2666 è diviso in cinque libri. Il primo è La parte dei critici e ha come protagonisti quattro critici letterari ossessionati da un autore tedesco misterioso: Benno Von Arcimboldi.
Il libro è suddiviso in due nuclei.
Nel primo vengono presentati i quattro protagonisti, Pelletier, Espinoza, Morini e Liz Norton, nel contesto di una lunga parodia degli ambienti accademici che si occupano di critica letteraria.
Nel secondo, tre dei quattro critici partono per Santa Teresa, una città messicana immaginaria che assomiglia in tutto per tutto a Ciudad de Juarez e dove sembra che si trovi Arcimboldi.
La ricerca è infruttuosa per i due uomini della compagnia di detective improvvisati, ovvero Pelletier ed Espinoza, che anzi è come se si deteriorassero a contatto con la città.
Liz Norton invece in Messico scopre qualcosa, che però non c’entra nulla con la letteratura.
L’incipit della Parte dei Critici, che è anche l’incipit di 2666, è la descrizione di Jean-Claude Pelletier
2666: l’incipit della Parte dei Critici
La prima volta che Jean-Claude Pelletier lesse Benno von Arcimboldi fu all’età di diciannove anni, durante le feste di Natale del 1980, a Parigi, dove studiava letteratura tedesca all’università. Il libro in questione era D’Arsonval. Il giovane Pelletier allora non sapeva che il romanzo faceva parte di una trilogia (costituita dal Giardino, di ambientazione inglese, La maschera di cuoio, di ambientazione polacca, così come D’Arsonval, evidentemente, era di ambientazione francese), ma tale ignoranza o lacuna o negligenza bibliografica, che poteva essere addebitata soltanto alla sua estrema giovinezza, non sminuì di una virgola lo stupore e l’ammirazione che il libro suscitò in lui.
A partire da quel giorno (o dalla notte fonda in cui diede per conclusa quella lettura inaugurale) divenne un arcimboldiano entusiasta e diede inizio al suo pellegrinaggio in cerca di altre opere del suddetto autore. Non fu compito facile. Pur essendo a Parigi, trovare dei libri di Benno von Arcimboldi negli anni Ottanta del Novecento non era affatto un’impresa priva di ostacoli. Nella biblioteca del dipartimento di letteratura tedesca della sua università non si trovava quasi nessun riferimento ad Arcimboldi. I suoi professori non ne avevano mai sentito parlare. Uno di loro disse che il nome gli ricordava qualcosa. Dopo dieci minuti Pelletier scoprì con furia (con sgomento) che il professore pensava al pittore italiano, sul quale, peraltro, si mostrò olimpicamente non meno ignorante.

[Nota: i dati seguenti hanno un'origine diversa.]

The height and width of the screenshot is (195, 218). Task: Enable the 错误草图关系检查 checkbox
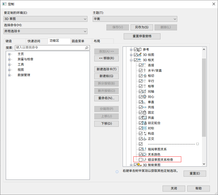(141, 160)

Scrisse alla casa editrice di Amburgo che aveva pubblicato D’Arsonval, ma non ebbe risposta. Perlustrò, inoltre, le poche librerie specializzate che riuscì a trovare a Parigi. Il nome di Arcimboldi compariva in un dizionario enciclopedico di letteratura tedesca e in una rivista belga dedicata, non capì mai se per scherzo o sul serio, alla letteratura prussiana. Nel 1981 fece un viaggio in Baviera insieme a tre amici della facoltà, e lì, in una piccola libreria di Monaco, in Voralmstrasse, trovò altre due opere, l’esile volumetto di cento pagine scarse dal titolo Il tesoro di Mitzi e il già citato romanzo inglese Il giardino.
La lettura di questi due nuovi libri contribuì a rafforzare l’opinione che Pelletier già aveva di Arcimboldi. Nel 1983, a ventidue anni, si assunse il compito di tradurre D’Arsonval. Nessuno gli aveva chiesto di farlo. Non c’era allora alcun editore francese interessato a pubblicare quel tedesco dal nome strano. Pelletier iniziò a tradurlo fondamentalmente perché gli piaceva, perché era felice di farlo; certo, immaginò anche di presentare quella traduzione, preceduta da uno studio dell’opera arcimboldiana, come tesi e, chissà, come prima pietra del suo futuro dottorato.
Terminò la versione definitiva nel 1984 e una casa editrice parigina, dopo alcune letture titubanti e contraddittorie, accettò di pubblicarla. Il romanzo di Arcimboldi, destinato a priori a non vendere più di mille copie, dopo un paio di recensioni contraddittorie, positive, persino eccessive, esaurì le tremila copie della prima tiratura aprendo le porte a una seconda e a una terza e a una quarta edizione.
A quel punto Pelletier aveva già letto quindici libri dell’autore tedesco, ne aveva tradotti altri due ed era considerato, quasi unanimemente, il maggior specialista di Benno von Arcimboldi che ci fosse in tutta quanta la Francia.